# [WHAT YOU ARE ASKED TO DO]
Your answer must be the full listing, repeated word for word.

....

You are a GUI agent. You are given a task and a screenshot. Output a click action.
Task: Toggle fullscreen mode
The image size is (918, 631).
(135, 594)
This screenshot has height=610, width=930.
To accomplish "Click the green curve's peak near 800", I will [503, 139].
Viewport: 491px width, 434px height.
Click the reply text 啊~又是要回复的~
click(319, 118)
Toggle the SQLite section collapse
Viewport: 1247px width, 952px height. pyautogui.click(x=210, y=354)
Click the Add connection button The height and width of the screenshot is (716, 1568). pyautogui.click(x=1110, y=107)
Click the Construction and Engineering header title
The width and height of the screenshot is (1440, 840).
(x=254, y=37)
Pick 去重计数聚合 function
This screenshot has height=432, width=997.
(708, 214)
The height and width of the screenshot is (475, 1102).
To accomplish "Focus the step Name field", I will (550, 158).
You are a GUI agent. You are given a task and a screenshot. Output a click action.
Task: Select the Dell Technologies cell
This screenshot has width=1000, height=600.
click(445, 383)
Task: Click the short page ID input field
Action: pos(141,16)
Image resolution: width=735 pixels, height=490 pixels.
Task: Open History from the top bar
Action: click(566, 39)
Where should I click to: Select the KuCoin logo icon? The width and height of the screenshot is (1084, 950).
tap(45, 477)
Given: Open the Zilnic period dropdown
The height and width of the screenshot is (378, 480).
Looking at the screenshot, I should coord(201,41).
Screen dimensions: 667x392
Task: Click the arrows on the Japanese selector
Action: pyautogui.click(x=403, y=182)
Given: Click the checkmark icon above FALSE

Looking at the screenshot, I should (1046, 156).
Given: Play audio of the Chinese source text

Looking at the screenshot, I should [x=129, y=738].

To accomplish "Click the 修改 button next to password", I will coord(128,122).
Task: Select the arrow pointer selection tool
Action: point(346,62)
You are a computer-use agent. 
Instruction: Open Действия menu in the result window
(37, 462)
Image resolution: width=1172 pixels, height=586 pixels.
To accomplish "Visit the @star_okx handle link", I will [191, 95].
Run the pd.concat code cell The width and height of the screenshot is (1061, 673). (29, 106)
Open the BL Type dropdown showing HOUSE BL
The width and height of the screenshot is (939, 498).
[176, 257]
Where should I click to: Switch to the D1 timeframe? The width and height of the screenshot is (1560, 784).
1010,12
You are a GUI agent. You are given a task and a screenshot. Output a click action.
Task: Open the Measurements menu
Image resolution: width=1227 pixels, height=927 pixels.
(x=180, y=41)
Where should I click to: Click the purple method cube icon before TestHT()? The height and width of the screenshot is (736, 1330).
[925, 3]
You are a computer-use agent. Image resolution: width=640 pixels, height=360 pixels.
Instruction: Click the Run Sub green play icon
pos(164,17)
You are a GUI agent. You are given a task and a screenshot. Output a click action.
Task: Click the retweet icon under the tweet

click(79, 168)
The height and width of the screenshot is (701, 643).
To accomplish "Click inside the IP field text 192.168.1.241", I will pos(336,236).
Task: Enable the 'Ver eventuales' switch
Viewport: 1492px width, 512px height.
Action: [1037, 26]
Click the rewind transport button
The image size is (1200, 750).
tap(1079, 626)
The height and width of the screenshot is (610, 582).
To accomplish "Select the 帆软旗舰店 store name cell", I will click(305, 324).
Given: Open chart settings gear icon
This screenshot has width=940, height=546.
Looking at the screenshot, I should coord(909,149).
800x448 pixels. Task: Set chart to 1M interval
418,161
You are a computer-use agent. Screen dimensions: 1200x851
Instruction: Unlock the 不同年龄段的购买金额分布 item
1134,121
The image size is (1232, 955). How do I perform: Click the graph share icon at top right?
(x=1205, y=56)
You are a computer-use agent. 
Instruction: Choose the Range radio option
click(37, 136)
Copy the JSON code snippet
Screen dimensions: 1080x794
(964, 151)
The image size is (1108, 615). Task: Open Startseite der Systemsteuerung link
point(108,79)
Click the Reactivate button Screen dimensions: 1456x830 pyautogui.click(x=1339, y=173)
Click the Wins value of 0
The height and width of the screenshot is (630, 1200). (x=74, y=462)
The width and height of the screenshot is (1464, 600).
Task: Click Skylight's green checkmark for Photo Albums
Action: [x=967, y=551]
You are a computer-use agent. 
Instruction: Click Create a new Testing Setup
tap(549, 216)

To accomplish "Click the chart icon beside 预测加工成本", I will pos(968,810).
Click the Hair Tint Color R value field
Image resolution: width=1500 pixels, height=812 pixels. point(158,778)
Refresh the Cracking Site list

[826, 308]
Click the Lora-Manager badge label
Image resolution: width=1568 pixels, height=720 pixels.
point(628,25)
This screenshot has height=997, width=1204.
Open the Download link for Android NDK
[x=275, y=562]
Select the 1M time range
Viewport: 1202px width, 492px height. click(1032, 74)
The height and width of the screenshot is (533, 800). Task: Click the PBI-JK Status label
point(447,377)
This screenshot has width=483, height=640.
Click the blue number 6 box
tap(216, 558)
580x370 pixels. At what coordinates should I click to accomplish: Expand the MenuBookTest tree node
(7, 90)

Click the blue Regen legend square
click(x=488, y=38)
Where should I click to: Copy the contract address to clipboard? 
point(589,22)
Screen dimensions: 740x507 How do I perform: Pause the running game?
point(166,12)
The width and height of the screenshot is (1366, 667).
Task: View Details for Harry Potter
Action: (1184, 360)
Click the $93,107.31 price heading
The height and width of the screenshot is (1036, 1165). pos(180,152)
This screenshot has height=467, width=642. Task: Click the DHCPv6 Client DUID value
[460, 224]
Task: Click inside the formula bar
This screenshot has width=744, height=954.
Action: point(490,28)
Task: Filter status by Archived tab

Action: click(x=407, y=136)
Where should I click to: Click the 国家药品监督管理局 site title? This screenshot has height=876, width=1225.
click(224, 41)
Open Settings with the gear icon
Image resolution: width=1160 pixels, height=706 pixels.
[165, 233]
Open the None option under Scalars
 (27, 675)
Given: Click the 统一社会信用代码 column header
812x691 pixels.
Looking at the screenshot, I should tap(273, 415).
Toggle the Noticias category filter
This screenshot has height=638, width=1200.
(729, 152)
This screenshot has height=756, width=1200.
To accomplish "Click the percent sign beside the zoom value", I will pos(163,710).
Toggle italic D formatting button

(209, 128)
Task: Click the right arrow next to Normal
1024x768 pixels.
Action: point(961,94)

....

# [ANSWER BELOW]
You are a GUI agent. You are given a task and a screenshot. Output a click action.
Task: Toggle fullscreen mode
The image size is (918, 631).
(135, 594)
This screenshot has height=610, width=930.
To accomplish "Click the green curve's peak near 800", I will [503, 139].
Viewport: 491px width, 434px height.
Click the reply text 啊~又是要回复的~
click(319, 118)
Toggle the SQLite section collapse
Viewport: 1247px width, 952px height. pyautogui.click(x=210, y=354)
Click the Add connection button The height and width of the screenshot is (716, 1568). pyautogui.click(x=1110, y=107)
Click the Construction and Engineering header title
The width and height of the screenshot is (1440, 840).
(x=254, y=37)
Pick 去重计数聚合 function
This screenshot has height=432, width=997.
(708, 214)
The height and width of the screenshot is (475, 1102).
To accomplish "Focus the step Name field", I will (550, 158).
You are a GUI agent. You are given a task and a screenshot. Output a click action.
Task: Select the Dell Technologies cell
This screenshot has width=1000, height=600.
click(445, 383)
Task: Click the short page ID input field
Action: pos(141,16)
Image resolution: width=735 pixels, height=490 pixels.
Task: Open History from the top bar
Action: click(566, 39)
Where should I click to: Select the KuCoin logo icon? The width and height of the screenshot is (1084, 950).
tap(45, 477)
Given: Open the Zilnic period dropdown
The height and width of the screenshot is (378, 480).
Looking at the screenshot, I should coord(201,41).
Screen dimensions: 667x392
Task: Click the arrows on the Japanese selector
Action: pyautogui.click(x=403, y=182)
Given: Click the checkmark icon above FALSE

Looking at the screenshot, I should (1046, 156).
Given: Play audio of the Chinese source text

Looking at the screenshot, I should [x=129, y=738].

To accomplish "Click the 修改 button next to password", I will coord(128,122).
Task: Select the arrow pointer selection tool
Action: point(346,62)
You are a computer-use agent. 
Instruction: Open Действия menu in the result window
(37, 462)
Image resolution: width=1172 pixels, height=586 pixels.
To accomplish "Visit the @star_okx handle link", I will [191, 95].
Run the pd.concat code cell The width and height of the screenshot is (1061, 673). (29, 106)
Open the BL Type dropdown showing HOUSE BL
The width and height of the screenshot is (939, 498).
[176, 257]
Where should I click to: Switch to the D1 timeframe? The width and height of the screenshot is (1560, 784).
1010,12
You are a GUI agent. You are given a task and a screenshot. Output a click action.
Task: Open the Measurements menu
Image resolution: width=1227 pixels, height=927 pixels.
(x=180, y=41)
Where should I click to: Click the purple method cube icon before TestHT()? The height and width of the screenshot is (736, 1330).
[925, 3]
You are a computer-use agent. Image resolution: width=640 pixels, height=360 pixels.
Instruction: Click the Run Sub green play icon
pos(164,17)
You are a GUI agent. You are given a task and a screenshot. Output a click action.
Task: Click the retweet icon under the tweet

click(79, 168)
The height and width of the screenshot is (701, 643).
To accomplish "Click inside the IP field text 192.168.1.241", I will pos(336,236).
Task: Enable the 'Ver eventuales' switch
Viewport: 1492px width, 512px height.
Action: [1037, 26]
Click the rewind transport button
The image size is (1200, 750).
tap(1079, 626)
The height and width of the screenshot is (610, 582).
To accomplish "Select the 帆软旗舰店 store name cell", I will click(305, 324).
Given: Open chart settings gear icon
This screenshot has width=940, height=546.
Looking at the screenshot, I should coord(909,149).
800x448 pixels. Task: Set chart to 1M interval
418,161
You are a computer-use agent. Screen dimensions: 1200x851
Instruction: Unlock the 不同年龄段的购买金额分布 item
1134,121
The image size is (1232, 955). How do I perform: Click the graph share icon at top right?
(x=1205, y=56)
You are a computer-use agent. 
Instruction: Choose the Range radio option
click(37, 136)
Copy the JSON code snippet
Screen dimensions: 1080x794
(964, 151)
The image size is (1108, 615). Task: Open Startseite der Systemsteuerung link
point(108,79)
Click the Reactivate button Screen dimensions: 1456x830 pyautogui.click(x=1339, y=173)
Click the Wins value of 0
The height and width of the screenshot is (630, 1200). (x=74, y=462)
The width and height of the screenshot is (1464, 600).
Task: Click Skylight's green checkmark for Photo Albums
Action: [x=967, y=551]
You are a computer-use agent. 
Instruction: Click Create a new Testing Setup
tap(549, 216)

To accomplish "Click the chart icon beside 预测加工成本", I will pos(968,810).
Click the Hair Tint Color R value field
Image resolution: width=1500 pixels, height=812 pixels. point(158,778)
Refresh the Cracking Site list

[826, 308]
Click the Lora-Manager badge label
Image resolution: width=1568 pixels, height=720 pixels.
point(628,25)
This screenshot has height=997, width=1204.
Open the Download link for Android NDK
[x=275, y=562]
Select the 1M time range
Viewport: 1202px width, 492px height. click(1032, 74)
The height and width of the screenshot is (533, 800). Task: Click the PBI-JK Status label
point(447,377)
This screenshot has width=483, height=640.
Click the blue number 6 box
tap(216, 558)
580x370 pixels. At what coordinates should I click to accomplish: Expand the MenuBookTest tree node
(7, 90)

Click the blue Regen legend square
click(x=488, y=38)
Where should I click to: Copy the contract address to clipboard? 
point(589,22)
Screen dimensions: 740x507 How do I perform: Pause the running game?
point(166,12)
The width and height of the screenshot is (1366, 667).
Task: View Details for Harry Potter
Action: (1184, 360)
Click the $93,107.31 price heading
The height and width of the screenshot is (1036, 1165). pos(180,152)
This screenshot has height=467, width=642. Task: Click the DHCPv6 Client DUID value
[460, 224]
Task: Click inside the formula bar
This screenshot has width=744, height=954.
Action: point(490,28)
Task: Filter status by Archived tab

Action: click(x=407, y=136)
Where should I click to: Click the 国家药品监督管理局 site title? This screenshot has height=876, width=1225.
click(224, 41)
Open Settings with the gear icon
Image resolution: width=1160 pixels, height=706 pixels.
[165, 233]
Open the None option under Scalars
 (27, 675)
Given: Click the 统一社会信用代码 column header
812x691 pixels.
Looking at the screenshot, I should tap(273, 415).
Toggle the Noticias category filter
This screenshot has height=638, width=1200.
(729, 152)
This screenshot has height=756, width=1200.
To accomplish "Click the percent sign beside the zoom value", I will pos(163,710).
Toggle italic D formatting button

(209, 128)
Task: Click the right arrow next to Normal
1024x768 pixels.
Action: point(961,94)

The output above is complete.